Retinol decreases β‐catenin protein levels in retinoic acid‐resistant colon cancer cell lines

The β‐catenin signaling pathway is dysregulated in most cases of colon cancer resulting in an accumulation of nuclear β‐catenin and increased transcription of genes involved in tumor progression. This study examines the effect of retinol on β‐catenin protein levels in three all‐trans retinoic acid (ATRA)‐resistant human colon cancer cell lines: HCT‐116, WiDr, and SW620. Each cell line was treated with increasing concentrations of retinol for 24 or 48 h. Retinol reduced β‐catenin protein levels and increased ubiquitinated β‐catenin in all cell lines. Treatment with the proteasomal inhibitor MG132 blocked the retinol‐induced decrease in β‐catenin indicating retinol decreases β‐catenin by increasing proteasomal degradation. Multiple pathways direct β‐catenin to the proteasome for degradation including a p53/Siah‐1/adenomatous polyposis coli (APC), a Wnt/glycogen synthase kinase‐3β/APC, and a retinoid “X” receptor (RXR)‐mediated pathway. Due to mutations in β‐catenin (HCT‐116), APC (SW620), and p53 (WiDr), only the RXR‐mediated pathway remains functional in each cell line. To determine if RXRs facilitate β‐catenin degradation, cells were treated with the RXR pan‐antagonist, PA452, or transfected with RXRα small interfering RNA (siRNA). The RXR pan‐antagonist and RXRα siRNA reduced the ability of retinol to decrease β‐catenin protein levels. Nuclear β‐catenin induces gene transcription via interaction with T cell factor/lymphoid enhancer factor (TCF/LEF) proteins.

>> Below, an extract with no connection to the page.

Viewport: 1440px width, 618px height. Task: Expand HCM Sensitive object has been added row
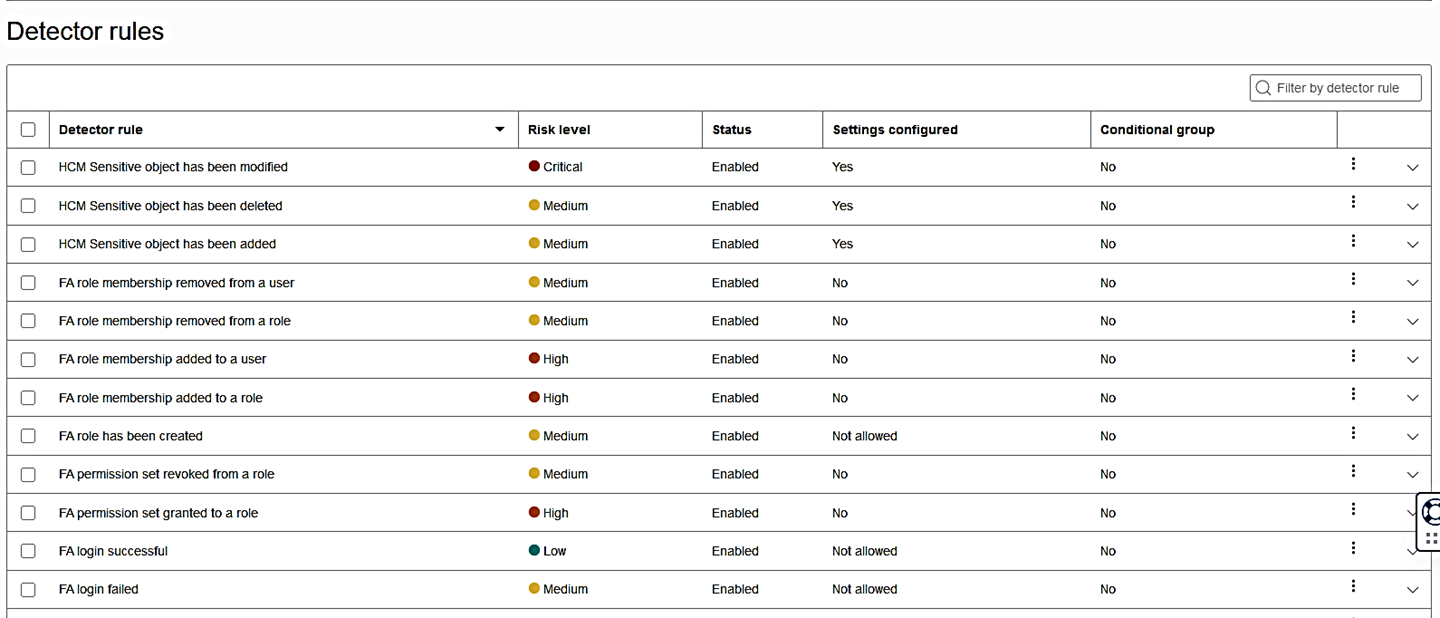(x=1412, y=245)
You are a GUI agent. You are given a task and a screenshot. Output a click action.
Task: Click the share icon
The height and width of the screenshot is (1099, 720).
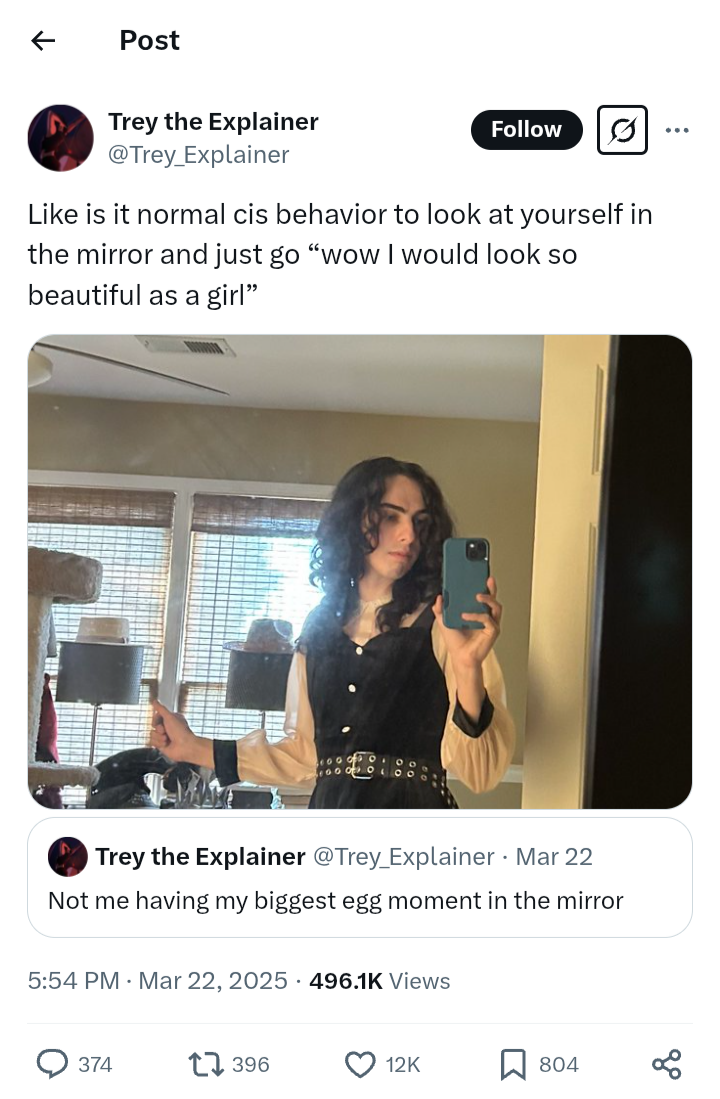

Retinol treatment decreased the transcription of a TOPFlash reporter construct and mRNA levels of the endogenous β‐catenin target genes, cyclin D1 and c‐ myc . These results indicate that retinol may reduce colon cancer cell growth by increasing the proteasomal degradation of β‐catenin via a mechanism potentially involving RXR. © 2007 Wiley‐Liss, Inc.